# Exercise brief
Copy the entries between the lines holding "Inhibited (800, 434)" and "What do you see at coordinates (644, 81)", inclusive, changing "METHOD" to "APPROACH" and leaving everything else the same.

# Available data
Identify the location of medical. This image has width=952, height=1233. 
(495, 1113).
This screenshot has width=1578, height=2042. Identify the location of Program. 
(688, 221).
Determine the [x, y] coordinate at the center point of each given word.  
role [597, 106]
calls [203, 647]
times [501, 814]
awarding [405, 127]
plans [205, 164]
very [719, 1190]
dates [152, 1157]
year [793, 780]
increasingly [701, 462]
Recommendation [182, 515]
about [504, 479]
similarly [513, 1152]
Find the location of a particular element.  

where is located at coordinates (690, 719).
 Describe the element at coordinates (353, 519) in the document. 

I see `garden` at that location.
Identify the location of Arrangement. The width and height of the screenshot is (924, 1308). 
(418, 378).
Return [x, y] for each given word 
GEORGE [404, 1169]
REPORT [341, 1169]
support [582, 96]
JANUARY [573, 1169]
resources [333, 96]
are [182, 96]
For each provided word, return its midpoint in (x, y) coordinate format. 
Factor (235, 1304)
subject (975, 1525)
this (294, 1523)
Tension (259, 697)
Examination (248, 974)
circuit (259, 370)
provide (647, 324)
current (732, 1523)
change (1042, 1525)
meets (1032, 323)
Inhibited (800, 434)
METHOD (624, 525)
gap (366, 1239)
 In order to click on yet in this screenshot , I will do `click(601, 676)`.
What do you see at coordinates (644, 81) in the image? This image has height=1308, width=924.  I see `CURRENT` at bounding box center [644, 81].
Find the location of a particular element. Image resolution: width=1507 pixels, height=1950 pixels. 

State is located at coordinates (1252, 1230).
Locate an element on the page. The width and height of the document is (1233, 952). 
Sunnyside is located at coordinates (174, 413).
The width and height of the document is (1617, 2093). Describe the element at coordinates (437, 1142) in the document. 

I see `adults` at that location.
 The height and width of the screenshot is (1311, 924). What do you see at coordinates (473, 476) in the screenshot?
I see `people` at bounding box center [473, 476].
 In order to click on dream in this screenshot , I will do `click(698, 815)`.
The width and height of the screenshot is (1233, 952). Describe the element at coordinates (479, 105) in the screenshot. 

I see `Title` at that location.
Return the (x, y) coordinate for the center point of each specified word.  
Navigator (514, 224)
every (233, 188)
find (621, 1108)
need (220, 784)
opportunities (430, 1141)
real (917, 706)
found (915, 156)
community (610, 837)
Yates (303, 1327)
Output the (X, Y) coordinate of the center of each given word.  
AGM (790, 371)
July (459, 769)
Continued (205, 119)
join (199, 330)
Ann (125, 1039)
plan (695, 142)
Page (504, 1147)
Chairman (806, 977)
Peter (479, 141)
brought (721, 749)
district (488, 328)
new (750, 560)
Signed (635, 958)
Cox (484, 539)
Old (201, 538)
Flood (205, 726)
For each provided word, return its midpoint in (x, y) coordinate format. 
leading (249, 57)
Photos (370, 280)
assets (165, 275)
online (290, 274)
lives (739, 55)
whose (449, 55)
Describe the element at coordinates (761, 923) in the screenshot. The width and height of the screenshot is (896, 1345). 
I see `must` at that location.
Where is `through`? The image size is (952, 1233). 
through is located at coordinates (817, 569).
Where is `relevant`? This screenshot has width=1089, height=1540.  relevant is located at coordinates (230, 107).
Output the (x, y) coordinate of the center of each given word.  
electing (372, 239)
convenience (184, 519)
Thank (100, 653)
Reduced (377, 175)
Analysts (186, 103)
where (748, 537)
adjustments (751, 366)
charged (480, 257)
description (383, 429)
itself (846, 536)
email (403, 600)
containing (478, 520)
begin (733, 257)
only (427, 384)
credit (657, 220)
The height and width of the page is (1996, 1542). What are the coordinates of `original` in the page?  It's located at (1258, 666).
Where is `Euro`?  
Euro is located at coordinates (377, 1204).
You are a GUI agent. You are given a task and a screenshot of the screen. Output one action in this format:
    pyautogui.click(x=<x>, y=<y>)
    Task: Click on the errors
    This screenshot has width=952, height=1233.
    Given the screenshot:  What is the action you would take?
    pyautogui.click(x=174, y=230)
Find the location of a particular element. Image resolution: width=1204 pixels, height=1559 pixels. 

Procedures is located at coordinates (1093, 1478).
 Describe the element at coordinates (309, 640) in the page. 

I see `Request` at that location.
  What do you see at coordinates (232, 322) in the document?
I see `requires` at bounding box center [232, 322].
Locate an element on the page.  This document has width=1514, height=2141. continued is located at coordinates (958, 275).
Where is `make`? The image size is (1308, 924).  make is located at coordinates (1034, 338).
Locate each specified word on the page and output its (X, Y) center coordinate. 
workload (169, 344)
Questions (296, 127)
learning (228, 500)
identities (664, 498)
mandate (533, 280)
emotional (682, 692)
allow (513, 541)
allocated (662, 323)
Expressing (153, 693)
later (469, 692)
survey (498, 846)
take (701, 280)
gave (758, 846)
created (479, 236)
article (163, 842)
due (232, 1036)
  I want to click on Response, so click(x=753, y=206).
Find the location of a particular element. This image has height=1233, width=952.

# Solution to this task
Inhibited (800, 434)
APPROACH (624, 525)
gap (366, 1239)
 In order to click on yet in this screenshot , I will do `click(601, 676)`.
What do you see at coordinates (644, 81) in the image? This image has height=1308, width=924.  I see `CURRENT` at bounding box center [644, 81].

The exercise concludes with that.